Leon Edgar Truesdell (March 15, 1880 – January 12, 1979) was an American demographer. After graduating from Brown University, Truesdell became a high school principal. He began working for the United States federal government in 1911, within the Bureau of Fisheries. He also worked for the Census Bureau and the Department of Agriculture. Truesdell was a fellow of the American Statistical Association, the American Association for the Advancement of Science, and president of the Population Association of America.

==Early life and education==
Leon Truesdell was a native of Rowe, Massachusetts, born on March 15, 1880, to parents Clarence and Lina V. Truesdell. He graduated from Leland and Gray Seminary in Townshend, Vermont, in 1903, and completed his bachelor's and master's of arts at Brown University in 1907. Truesdell obtained his PhD at the Robert Brookings Graduate School in 1928.

==Career==
After graduating from Brown University, Truesdell served as a high school principal in New Hampshire and Massachusetts, while working with Brown faculty member Walter Goodnow Everett as a research assistant. Truesdell was hired by the Bureau of Fisheries in 1911, and quickly joined the Bureau of the Census, where he remained until 1914. Truesdell returned to the Census Bureau in 1919, following five years as a field assistant with the Department of Agriculture. He was the assistant chief of the agriculture division until his appointment as chief of the population division in 1925, a position he retained until 1948. Truesdell became chief demographer thereafter, and retired in 1955, but served as a consultant to the Census Bureau until 1967.

He was elected a fellow of the American Statistical Association in 1937. The American Association for the Advancement of Science awarded him an equivalent honor in 1958. Truesdell served as president of the Population Association of America from 1939 to 1940.

==Personal life==
Truesdell was married to Constance Ethel Cole from 1916 to her death in 1957. The couple raised two daughters, Constance Emma and Miriam Helen. Truesdell died on January 12, 1979, at the Wisconsin Avenue Nursing Home in Washington, D.C.

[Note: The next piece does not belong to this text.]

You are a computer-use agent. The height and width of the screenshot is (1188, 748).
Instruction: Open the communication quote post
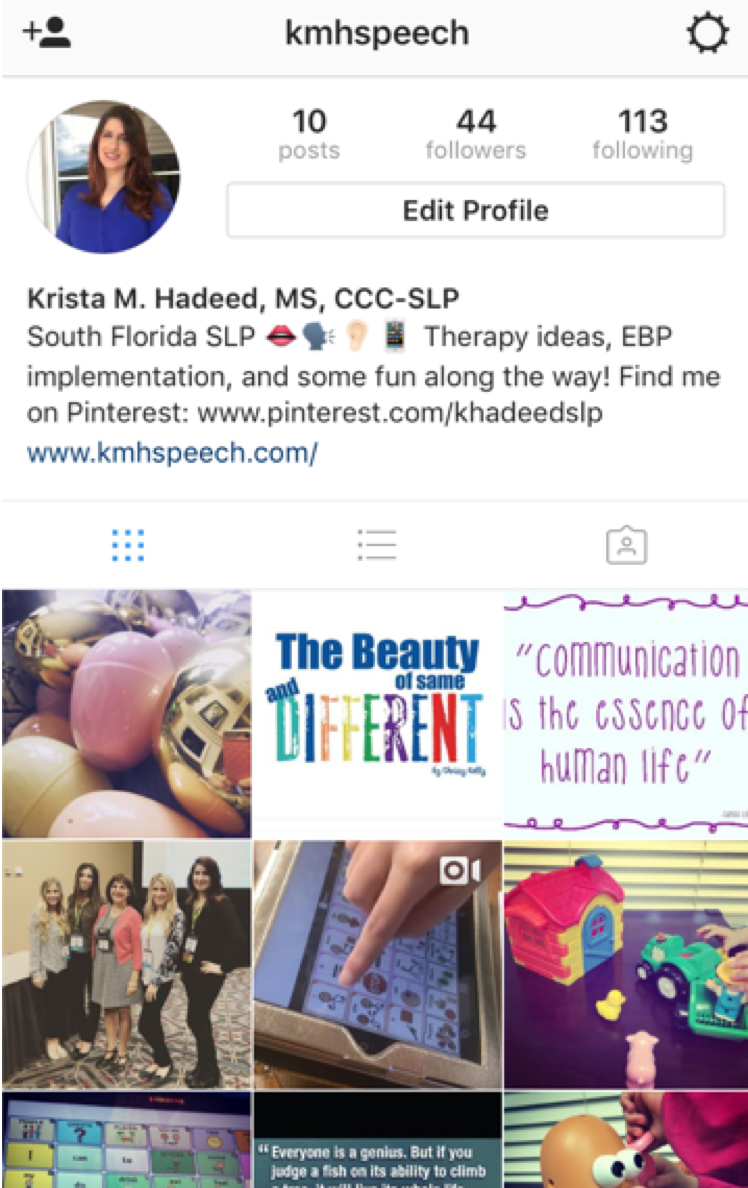click(x=626, y=714)
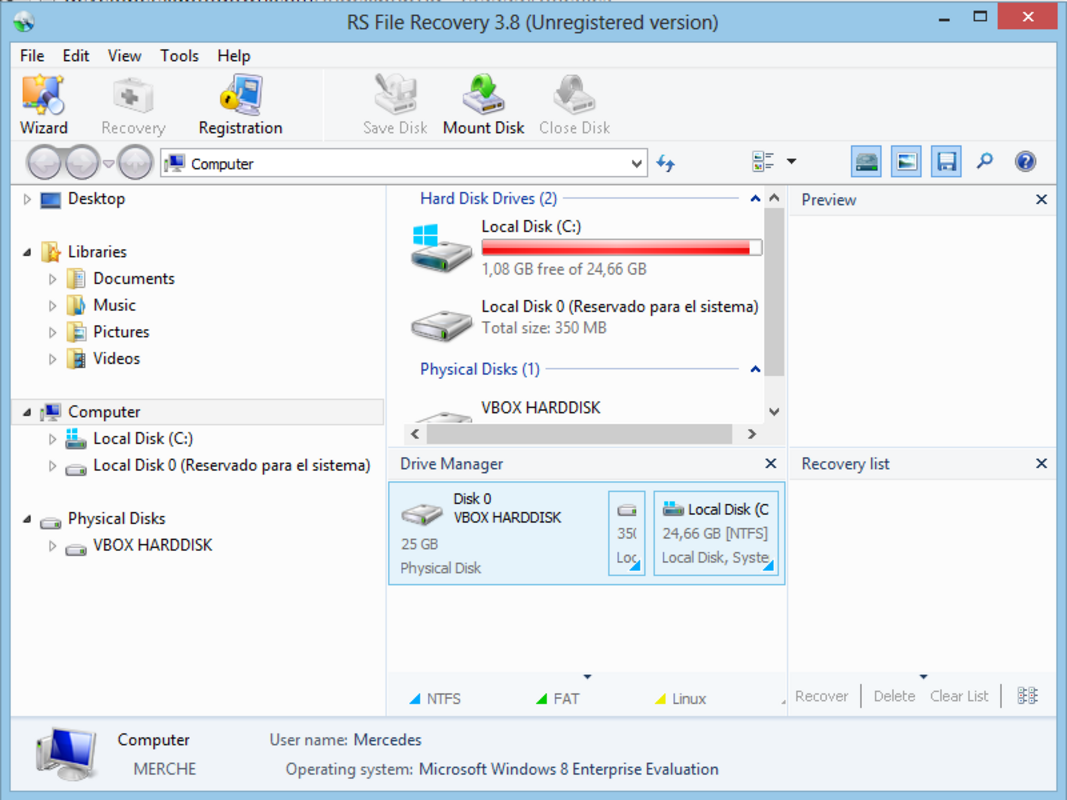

A collection of Truesdell's papers is held in special collection by the Brown University Library.

==Selected publications==
- Emanuel Goldenweiser (1924). "Farm Tenancy in the United States: An Analysis of the Results of the 1920 Census Relative to Farms Classified by Tenure Supplemented by Pertinent Data from Other Sources"
- Truesdell, Leon E. (1943). "The Canadian Born in the United States"
- Truesdell, Leon (1965). "The Development of Punch Card Tabulation in the Bureau of the Census, 1890-1940"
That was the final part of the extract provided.